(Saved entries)
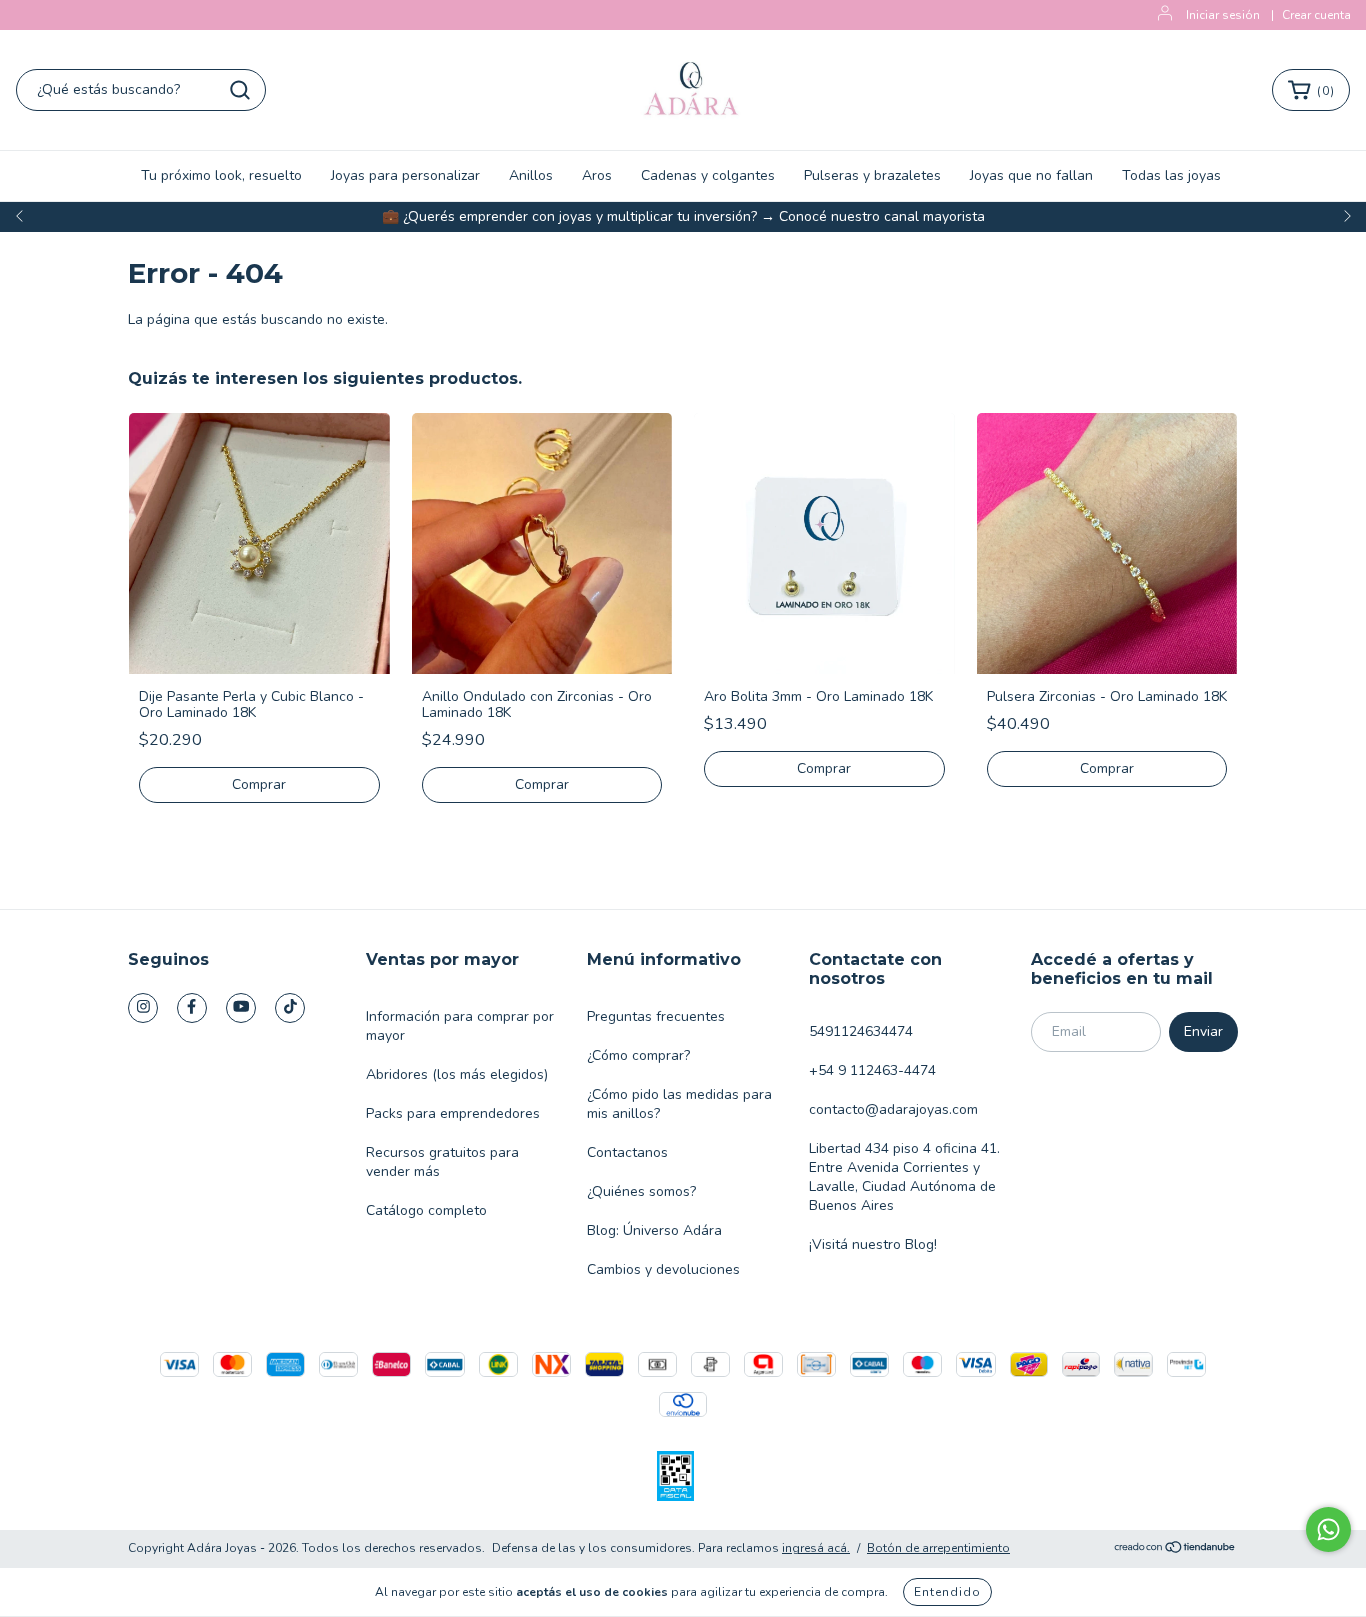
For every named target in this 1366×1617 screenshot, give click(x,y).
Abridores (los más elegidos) (457, 1074)
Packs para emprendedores (453, 1113)
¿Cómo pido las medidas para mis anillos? (679, 1104)
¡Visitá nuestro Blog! (873, 1244)
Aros (597, 175)
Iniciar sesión (1223, 15)
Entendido (947, 1592)
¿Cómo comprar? (638, 1055)
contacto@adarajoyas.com (893, 1109)
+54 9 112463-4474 (872, 1070)
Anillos (531, 175)
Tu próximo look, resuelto (221, 175)
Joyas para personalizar (405, 175)
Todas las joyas (1171, 175)
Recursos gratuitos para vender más (442, 1162)
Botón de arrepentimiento (938, 1548)
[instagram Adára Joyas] (143, 1008)
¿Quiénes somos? (641, 1191)
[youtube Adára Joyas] (241, 1008)
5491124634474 (861, 1031)
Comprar (259, 784)
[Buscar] (240, 90)
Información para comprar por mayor (460, 1026)
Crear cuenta (1316, 15)
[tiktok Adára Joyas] (290, 1008)
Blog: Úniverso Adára (654, 1230)
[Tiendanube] (1175, 1549)
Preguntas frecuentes (656, 1016)
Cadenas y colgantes (708, 175)
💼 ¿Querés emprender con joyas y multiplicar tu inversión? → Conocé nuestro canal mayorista (683, 216)
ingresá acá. (816, 1548)
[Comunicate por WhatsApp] (1328, 1529)
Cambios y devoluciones (663, 1269)
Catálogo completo (426, 1210)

TASK TO CARRY OUT: Copy out the entries above in full and exactly, skipping every picture.

TASK RESPONSE:
For every named target in this 1366×1617 screenshot, give click(x,y).
Abridores (los más elegidos) (457, 1074)
Packs para emprendedores (453, 1113)
¿Cómo pido las medidas para mis anillos? (679, 1104)
¡Visitá nuestro Blog! (873, 1244)
Aros (597, 175)
Iniciar sesión (1223, 15)
Entendido (947, 1592)
¿Cómo comprar? (638, 1055)
contacto@adarajoyas.com (893, 1109)
+54 9 112463-4474 (872, 1070)
Anillos (531, 175)
Tu próximo look, resuelto (221, 175)
Joyas para personalizar (405, 175)
Todas las joyas (1171, 175)
Recursos gratuitos para vender más (442, 1162)
Botón de arrepentimiento (938, 1548)
[instagram Adára Joyas] (143, 1008)
¿Quiénes somos? (641, 1191)
[youtube Adára Joyas] (241, 1008)
5491124634474 (861, 1031)
Comprar (259, 784)
[Buscar] (240, 90)
Información para comprar por mayor (460, 1026)
Crear cuenta (1316, 15)
[tiktok Adára Joyas] (290, 1008)
Blog: Úniverso Adára (654, 1230)
[Tiendanube] (1175, 1549)
Preguntas frecuentes (656, 1016)
Cadenas y colgantes (708, 175)
💼 ¿Querés emprender con joyas y multiplicar tu inversión? → Conocé nuestro canal mayorista (683, 216)
ingresá acá. (816, 1548)
[Comunicate por WhatsApp] (1328, 1529)
Cambios y devoluciones (663, 1269)
Catálogo completo (426, 1210)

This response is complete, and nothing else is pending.